Xaisoft
Xaisoft

Reputation: 46641

Getting a string, int, etc in binary representation?

Is it possible to get strings, ints, etc in binary format? What I mean is that assume I have the string:

"Hello" and I want to store it in binary format, so assume "Hello" is

11110000110011001111111100000000 in binary (I know it not, I just typed something quickly).

Can I store the above binary not as a string, but in the actual format with the bits.

In addition to this, is it actually possible to store less than 8 bits. What I am getting at is if the letter A is the most frequent letter used in a text, can I use 1 bit to store it with regards to compression instead of building a binary tree.

Upvotes: 0

Views: 963

Answers (6)

Eric Lippert
Eric Lippert

Reputation: 660377

Is it possible to get strings, ints, etc in binary format?

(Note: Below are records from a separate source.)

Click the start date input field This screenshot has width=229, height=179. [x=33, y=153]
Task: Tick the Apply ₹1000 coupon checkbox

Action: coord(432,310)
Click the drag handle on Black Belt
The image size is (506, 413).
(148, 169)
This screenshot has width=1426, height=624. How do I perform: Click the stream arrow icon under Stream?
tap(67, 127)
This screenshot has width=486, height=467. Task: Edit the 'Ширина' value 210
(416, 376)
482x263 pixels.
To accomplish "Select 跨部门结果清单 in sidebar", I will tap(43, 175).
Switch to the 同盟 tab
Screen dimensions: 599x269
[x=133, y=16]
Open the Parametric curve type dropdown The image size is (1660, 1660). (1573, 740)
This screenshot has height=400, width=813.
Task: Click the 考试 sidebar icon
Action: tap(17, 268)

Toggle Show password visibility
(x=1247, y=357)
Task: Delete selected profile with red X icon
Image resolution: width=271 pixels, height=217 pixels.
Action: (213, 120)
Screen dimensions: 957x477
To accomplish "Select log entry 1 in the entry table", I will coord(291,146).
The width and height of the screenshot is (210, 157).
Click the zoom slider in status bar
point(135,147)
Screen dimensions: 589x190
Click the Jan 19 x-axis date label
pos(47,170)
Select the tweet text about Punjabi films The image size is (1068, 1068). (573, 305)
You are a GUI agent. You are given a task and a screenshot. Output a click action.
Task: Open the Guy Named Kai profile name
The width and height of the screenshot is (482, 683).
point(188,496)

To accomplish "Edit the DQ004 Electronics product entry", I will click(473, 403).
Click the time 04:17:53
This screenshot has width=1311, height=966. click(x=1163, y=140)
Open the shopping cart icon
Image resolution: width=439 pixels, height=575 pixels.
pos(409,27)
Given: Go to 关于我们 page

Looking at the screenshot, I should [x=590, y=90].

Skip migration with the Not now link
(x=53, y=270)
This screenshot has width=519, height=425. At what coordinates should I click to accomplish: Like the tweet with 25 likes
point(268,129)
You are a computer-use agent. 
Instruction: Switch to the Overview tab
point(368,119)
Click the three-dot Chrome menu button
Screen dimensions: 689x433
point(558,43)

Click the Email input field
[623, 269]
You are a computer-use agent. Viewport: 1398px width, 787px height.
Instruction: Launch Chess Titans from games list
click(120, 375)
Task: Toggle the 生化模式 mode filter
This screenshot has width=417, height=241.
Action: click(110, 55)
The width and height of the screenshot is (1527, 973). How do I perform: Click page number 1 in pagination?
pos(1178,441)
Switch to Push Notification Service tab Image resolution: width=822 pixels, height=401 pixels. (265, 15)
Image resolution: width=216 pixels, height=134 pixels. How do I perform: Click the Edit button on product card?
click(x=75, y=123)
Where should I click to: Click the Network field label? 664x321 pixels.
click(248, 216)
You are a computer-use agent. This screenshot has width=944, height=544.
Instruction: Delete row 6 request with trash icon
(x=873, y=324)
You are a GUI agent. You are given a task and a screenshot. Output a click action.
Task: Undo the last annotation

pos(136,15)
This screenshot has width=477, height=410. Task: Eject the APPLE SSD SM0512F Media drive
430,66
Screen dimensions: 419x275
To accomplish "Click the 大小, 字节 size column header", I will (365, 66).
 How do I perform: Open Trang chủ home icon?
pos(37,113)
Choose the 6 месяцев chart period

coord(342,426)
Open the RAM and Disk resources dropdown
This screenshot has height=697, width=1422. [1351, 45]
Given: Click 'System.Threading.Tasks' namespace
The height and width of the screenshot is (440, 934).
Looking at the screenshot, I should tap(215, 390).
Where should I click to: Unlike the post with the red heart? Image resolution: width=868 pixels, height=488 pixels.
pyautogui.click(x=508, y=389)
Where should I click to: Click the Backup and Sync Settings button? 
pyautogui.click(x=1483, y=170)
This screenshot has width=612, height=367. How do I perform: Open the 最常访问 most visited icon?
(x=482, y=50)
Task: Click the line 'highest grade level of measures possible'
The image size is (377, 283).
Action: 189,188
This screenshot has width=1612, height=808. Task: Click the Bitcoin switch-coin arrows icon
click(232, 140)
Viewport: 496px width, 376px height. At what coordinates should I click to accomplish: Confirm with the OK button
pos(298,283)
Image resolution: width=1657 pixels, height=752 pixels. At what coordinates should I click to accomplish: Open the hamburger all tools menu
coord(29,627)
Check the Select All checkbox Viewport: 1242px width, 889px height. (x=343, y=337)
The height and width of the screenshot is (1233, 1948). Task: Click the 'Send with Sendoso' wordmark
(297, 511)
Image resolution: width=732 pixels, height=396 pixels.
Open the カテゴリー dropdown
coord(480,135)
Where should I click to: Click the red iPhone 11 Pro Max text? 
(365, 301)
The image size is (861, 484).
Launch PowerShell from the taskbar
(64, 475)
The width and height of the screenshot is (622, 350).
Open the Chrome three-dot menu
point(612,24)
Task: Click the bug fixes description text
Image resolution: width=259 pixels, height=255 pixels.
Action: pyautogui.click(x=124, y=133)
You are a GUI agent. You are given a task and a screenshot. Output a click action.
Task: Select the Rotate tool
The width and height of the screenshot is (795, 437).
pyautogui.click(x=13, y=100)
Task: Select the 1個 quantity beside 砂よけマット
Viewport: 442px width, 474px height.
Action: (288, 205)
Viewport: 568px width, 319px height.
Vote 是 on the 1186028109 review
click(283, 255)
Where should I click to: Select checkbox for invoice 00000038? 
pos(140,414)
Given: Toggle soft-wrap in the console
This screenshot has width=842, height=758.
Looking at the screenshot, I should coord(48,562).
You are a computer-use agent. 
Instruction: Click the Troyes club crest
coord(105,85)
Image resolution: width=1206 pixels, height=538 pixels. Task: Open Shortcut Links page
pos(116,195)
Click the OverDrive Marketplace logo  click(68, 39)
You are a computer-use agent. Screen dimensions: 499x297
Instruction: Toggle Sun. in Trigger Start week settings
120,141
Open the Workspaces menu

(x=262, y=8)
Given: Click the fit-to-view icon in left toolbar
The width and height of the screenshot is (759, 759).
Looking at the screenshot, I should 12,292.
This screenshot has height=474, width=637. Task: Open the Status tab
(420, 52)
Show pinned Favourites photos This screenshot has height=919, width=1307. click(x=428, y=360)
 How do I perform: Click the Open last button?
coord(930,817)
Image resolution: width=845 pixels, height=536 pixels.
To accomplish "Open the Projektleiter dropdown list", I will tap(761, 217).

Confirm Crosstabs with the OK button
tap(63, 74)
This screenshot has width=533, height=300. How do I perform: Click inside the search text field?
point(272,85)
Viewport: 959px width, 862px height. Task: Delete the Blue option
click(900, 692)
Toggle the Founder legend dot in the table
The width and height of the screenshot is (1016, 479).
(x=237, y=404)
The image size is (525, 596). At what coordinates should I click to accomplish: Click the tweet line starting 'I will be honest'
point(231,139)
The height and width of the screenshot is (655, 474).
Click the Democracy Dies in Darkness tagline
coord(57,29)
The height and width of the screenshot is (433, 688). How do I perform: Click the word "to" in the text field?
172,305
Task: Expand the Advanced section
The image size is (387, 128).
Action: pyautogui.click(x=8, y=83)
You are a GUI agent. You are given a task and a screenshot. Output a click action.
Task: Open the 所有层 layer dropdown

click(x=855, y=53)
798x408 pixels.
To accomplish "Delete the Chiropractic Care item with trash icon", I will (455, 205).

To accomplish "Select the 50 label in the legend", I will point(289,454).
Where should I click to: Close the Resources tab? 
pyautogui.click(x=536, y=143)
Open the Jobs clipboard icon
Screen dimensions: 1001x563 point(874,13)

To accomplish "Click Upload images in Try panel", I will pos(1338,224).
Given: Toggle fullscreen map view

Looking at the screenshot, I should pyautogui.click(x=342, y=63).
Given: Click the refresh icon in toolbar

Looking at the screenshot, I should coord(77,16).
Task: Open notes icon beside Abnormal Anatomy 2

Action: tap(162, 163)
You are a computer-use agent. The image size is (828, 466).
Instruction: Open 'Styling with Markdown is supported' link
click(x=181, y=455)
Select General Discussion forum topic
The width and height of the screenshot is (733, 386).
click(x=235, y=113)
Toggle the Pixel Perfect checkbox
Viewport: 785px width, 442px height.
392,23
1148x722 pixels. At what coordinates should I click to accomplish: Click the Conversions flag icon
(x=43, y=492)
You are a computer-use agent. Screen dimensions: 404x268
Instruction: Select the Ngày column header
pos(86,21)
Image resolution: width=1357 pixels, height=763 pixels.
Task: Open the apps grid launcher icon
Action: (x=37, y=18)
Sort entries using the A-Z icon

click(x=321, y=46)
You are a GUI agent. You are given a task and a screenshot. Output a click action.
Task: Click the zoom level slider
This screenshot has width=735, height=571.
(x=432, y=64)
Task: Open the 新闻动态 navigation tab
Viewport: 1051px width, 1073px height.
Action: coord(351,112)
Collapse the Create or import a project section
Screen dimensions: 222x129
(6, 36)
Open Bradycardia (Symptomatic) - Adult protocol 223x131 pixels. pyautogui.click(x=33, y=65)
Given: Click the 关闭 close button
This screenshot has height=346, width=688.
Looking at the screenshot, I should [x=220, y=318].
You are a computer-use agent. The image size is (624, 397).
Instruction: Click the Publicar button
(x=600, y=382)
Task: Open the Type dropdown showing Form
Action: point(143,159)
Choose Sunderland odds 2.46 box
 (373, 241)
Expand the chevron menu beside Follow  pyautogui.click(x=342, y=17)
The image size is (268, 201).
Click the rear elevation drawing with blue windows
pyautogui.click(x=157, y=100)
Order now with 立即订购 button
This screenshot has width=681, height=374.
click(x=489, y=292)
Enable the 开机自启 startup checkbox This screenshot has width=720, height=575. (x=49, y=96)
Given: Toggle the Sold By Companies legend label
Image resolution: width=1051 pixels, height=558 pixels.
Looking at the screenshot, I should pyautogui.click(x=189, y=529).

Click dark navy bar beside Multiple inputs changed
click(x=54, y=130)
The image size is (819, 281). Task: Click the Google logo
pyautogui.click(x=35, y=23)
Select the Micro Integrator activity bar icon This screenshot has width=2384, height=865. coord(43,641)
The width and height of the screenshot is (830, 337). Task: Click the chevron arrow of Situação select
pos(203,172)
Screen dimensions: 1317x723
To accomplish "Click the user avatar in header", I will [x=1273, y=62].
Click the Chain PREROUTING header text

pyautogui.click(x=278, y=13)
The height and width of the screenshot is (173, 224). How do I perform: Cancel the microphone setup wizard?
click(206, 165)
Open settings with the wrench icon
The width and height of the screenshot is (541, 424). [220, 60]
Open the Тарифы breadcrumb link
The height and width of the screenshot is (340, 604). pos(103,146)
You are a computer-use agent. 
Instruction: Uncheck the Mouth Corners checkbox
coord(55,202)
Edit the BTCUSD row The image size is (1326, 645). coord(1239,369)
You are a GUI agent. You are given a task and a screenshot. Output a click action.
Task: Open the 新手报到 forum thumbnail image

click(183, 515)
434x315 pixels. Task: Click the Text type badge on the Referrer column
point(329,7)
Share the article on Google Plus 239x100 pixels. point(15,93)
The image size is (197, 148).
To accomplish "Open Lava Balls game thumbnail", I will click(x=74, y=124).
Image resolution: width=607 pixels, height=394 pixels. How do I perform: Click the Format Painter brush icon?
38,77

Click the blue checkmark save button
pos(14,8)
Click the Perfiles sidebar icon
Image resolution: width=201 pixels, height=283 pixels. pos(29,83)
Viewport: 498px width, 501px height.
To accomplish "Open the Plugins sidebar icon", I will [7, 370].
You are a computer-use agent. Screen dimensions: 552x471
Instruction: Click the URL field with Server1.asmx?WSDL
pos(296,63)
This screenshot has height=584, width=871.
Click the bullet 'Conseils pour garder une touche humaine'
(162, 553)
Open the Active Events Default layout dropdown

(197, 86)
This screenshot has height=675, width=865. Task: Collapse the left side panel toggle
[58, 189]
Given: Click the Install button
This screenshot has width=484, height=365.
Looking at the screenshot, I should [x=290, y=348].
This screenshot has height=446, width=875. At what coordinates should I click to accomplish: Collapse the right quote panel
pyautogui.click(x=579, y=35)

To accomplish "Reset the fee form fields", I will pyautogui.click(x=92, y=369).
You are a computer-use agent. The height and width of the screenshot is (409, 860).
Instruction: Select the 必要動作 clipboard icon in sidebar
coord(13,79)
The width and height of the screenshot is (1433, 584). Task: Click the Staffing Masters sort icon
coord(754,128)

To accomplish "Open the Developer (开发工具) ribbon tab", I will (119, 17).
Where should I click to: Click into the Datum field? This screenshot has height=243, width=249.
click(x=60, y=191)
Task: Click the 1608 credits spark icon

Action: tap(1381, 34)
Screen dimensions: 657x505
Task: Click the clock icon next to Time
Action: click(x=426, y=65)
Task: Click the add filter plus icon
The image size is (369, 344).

Yes. There are several different methods for doing so. One common method is to make a MemoryStream out of an array of bytes, and then make a BinaryWriter on top of that memory stream, and then write ints, bools, chars, strings, whatever, to the BinaryWriter. That will fill the array with the bytes that represent the data you wrote. There are other ways to do this too.

Can I store the above binary not as a string, but in the actual format with the bits.

Sure, you can store an array of bytes.

is it actually possible to store less than 8 bits.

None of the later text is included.